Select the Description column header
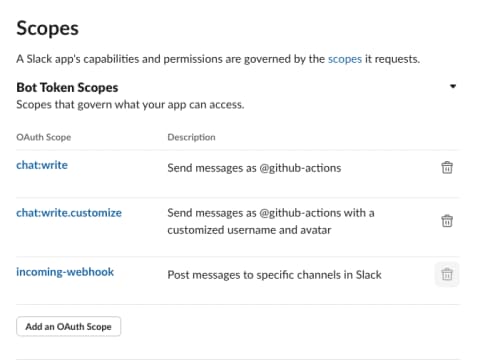pos(191,137)
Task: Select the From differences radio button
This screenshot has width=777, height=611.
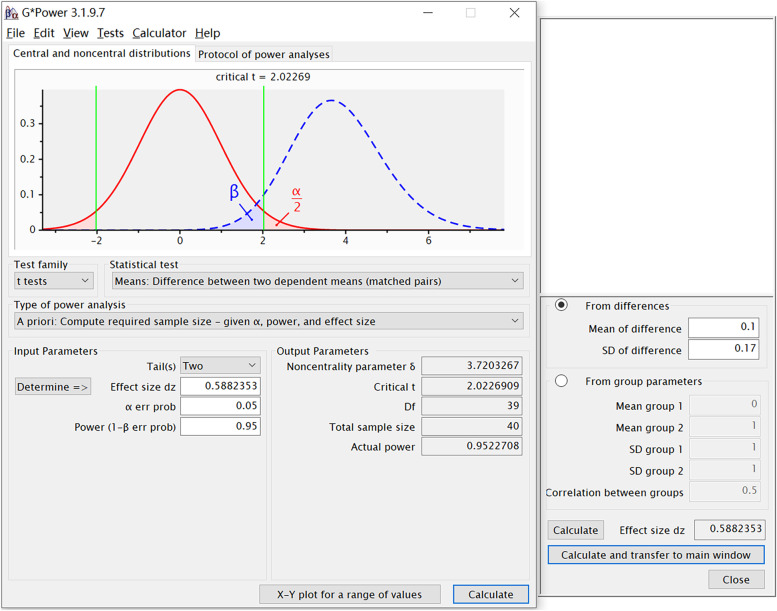Action: click(561, 305)
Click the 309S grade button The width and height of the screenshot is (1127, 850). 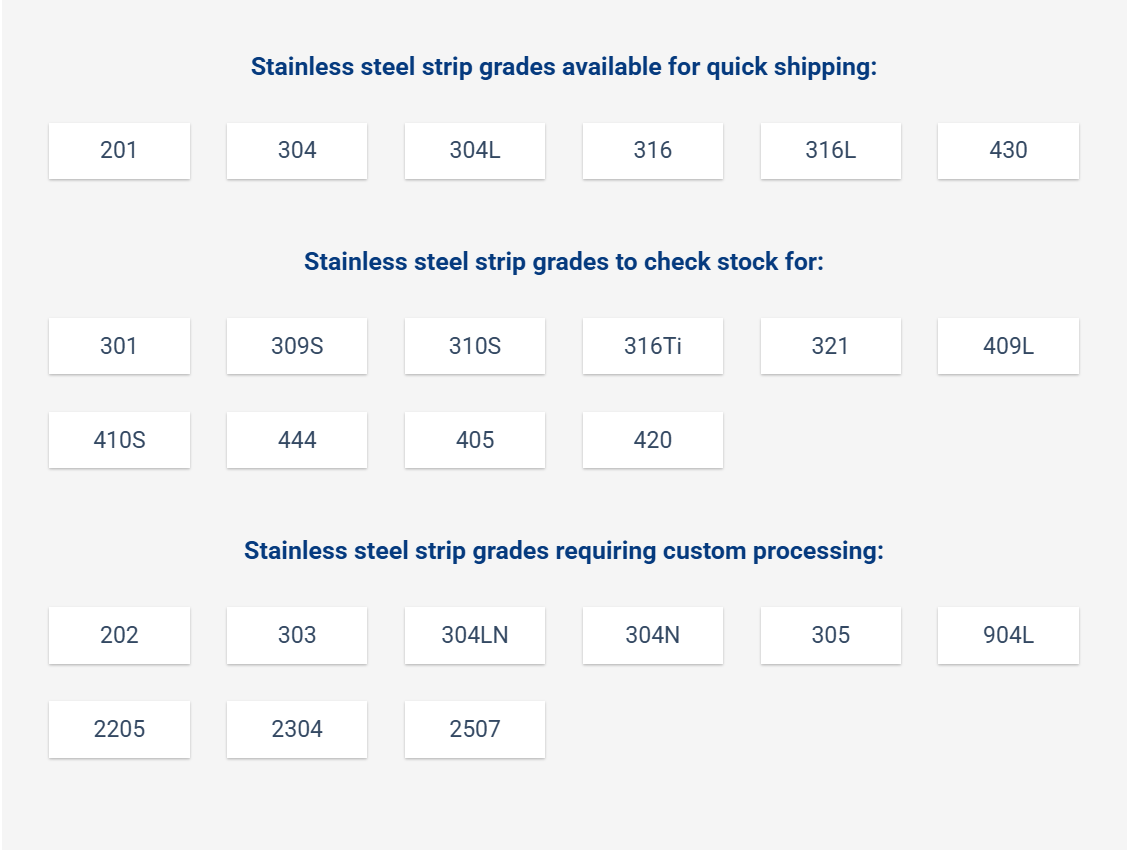pos(297,346)
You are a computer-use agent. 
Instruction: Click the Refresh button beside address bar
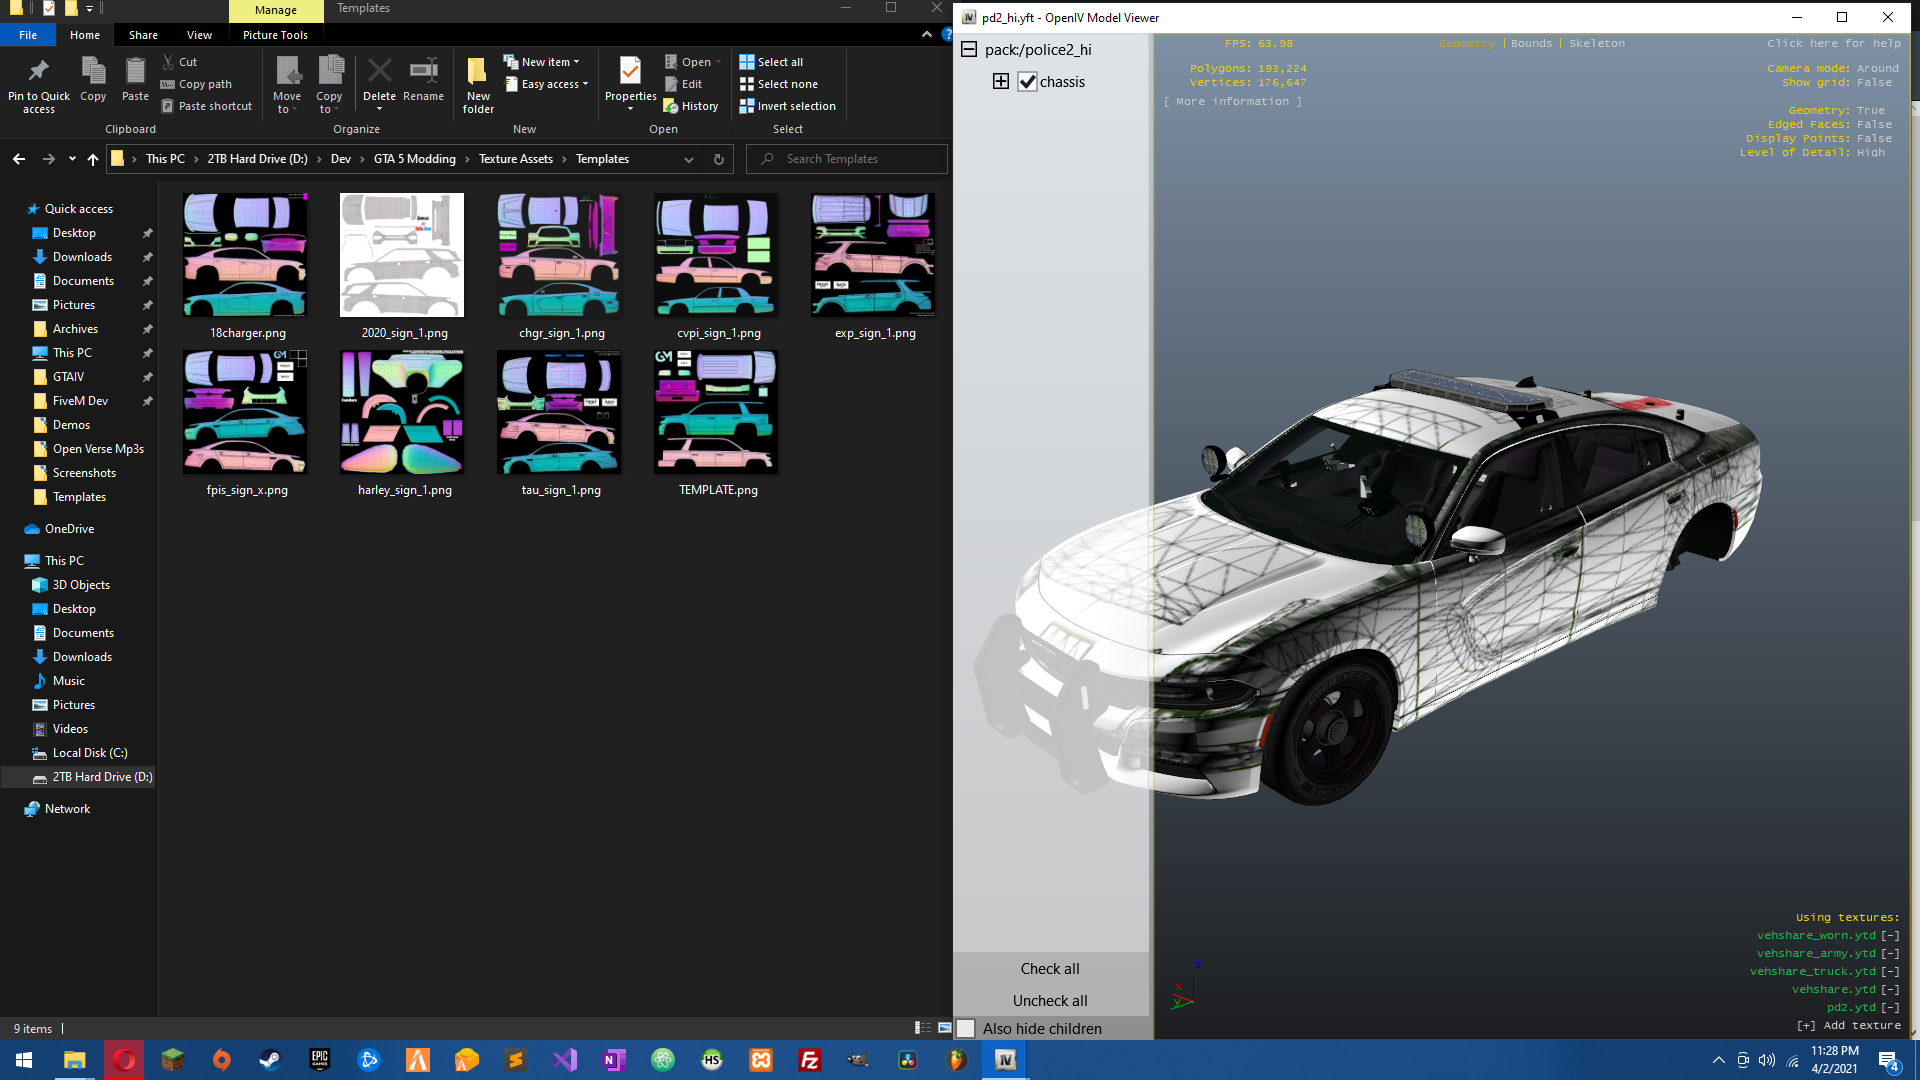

##############################

▶ _Zadanie_: Wybierz z wpisów wszystkie wiersze, w których występuje słowo „Select”. Wielkość liter ma znaczenie.

▶ _Odpowiedź_:
Select the Description column header
Task: Select the From differences radio button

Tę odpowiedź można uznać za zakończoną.